Spending one-to-one time together apart from the rest of the family is an essential principal of healthy parent-child relationships, says Steve Covey in Seven Habits of Highly Effective Families. Any quality time together is sufficient: a walk in nature, a lunch out, a shared hobby. But I decided to go for broke with my nine-year-old recently, by bringing her to London.

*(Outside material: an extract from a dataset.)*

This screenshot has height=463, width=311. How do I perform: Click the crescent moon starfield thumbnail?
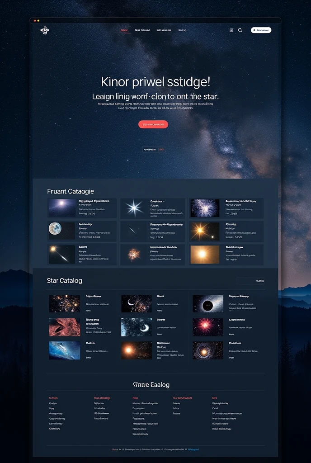(x=137, y=303)
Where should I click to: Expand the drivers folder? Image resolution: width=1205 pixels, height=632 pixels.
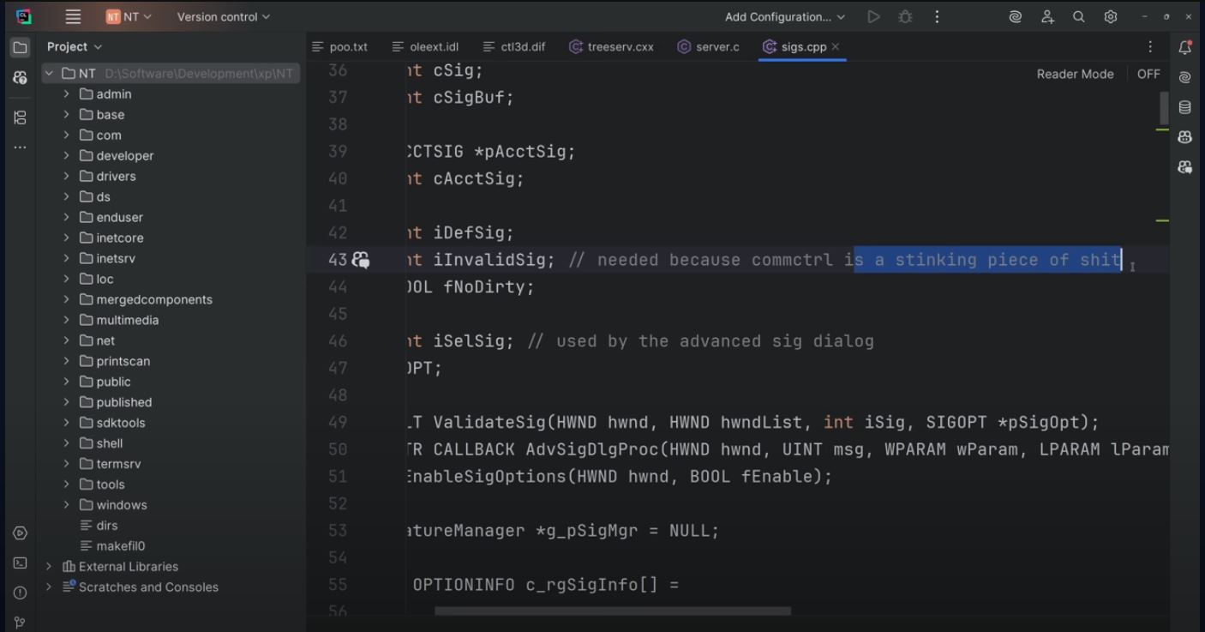pos(67,176)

Organising the two-night break was easy on the web: Ryanair.com had round-trips flights to Gatwick (easiest access to London when travelling with a child) for less than £100 each. We stayed with a friend, so accommodation cost nothing. We got Wednesday matinee tickets to the amazing and unforgettable Lion King at the Lyceum through www.firstcalltickets.com - despite the fact that the show is booked-out for months. After that, London's museums had a thrilling array of child-friendly exhibits and because we travelled mid-week, queues were either short or non-existent. We saw the life-size, moving, roaring T-rex in the new Dinosaur Gallery at the Natural History Museum (adults £9 sterling, children free, www.nhm.ac.uk); next was the terrifying shark tank at the London Aquarium (adults £8.50, children £5, londonaquarium.co.uk); then we saw the equally creepy exhibition of Eqyptian mummies at the newly revamped British Museum (free). There are enough weird modern art experiences to keep a child speechless at the awesome new Tate Modern (most exhibits free), with its viewing galleries of the London skyline. We mostly used the underground, but when travelling with a child money spent on cabs is well worth it: splurge on a taxi ride past Buckingham Palace, around Trafalgar Square, past Downing Street, then by Big Ben and the Houses of Parliament, and you'll be rewarded with wide-eyed appreciation.
Eating out was cheap: we stayed in and ordered in pizza the first night. Next night we had noodles at Wagamama for less than £10 a head and one day we had lunch at Yo Sushi - where children eat free. We arrived home with a refreshed relationship and lots of happy memories.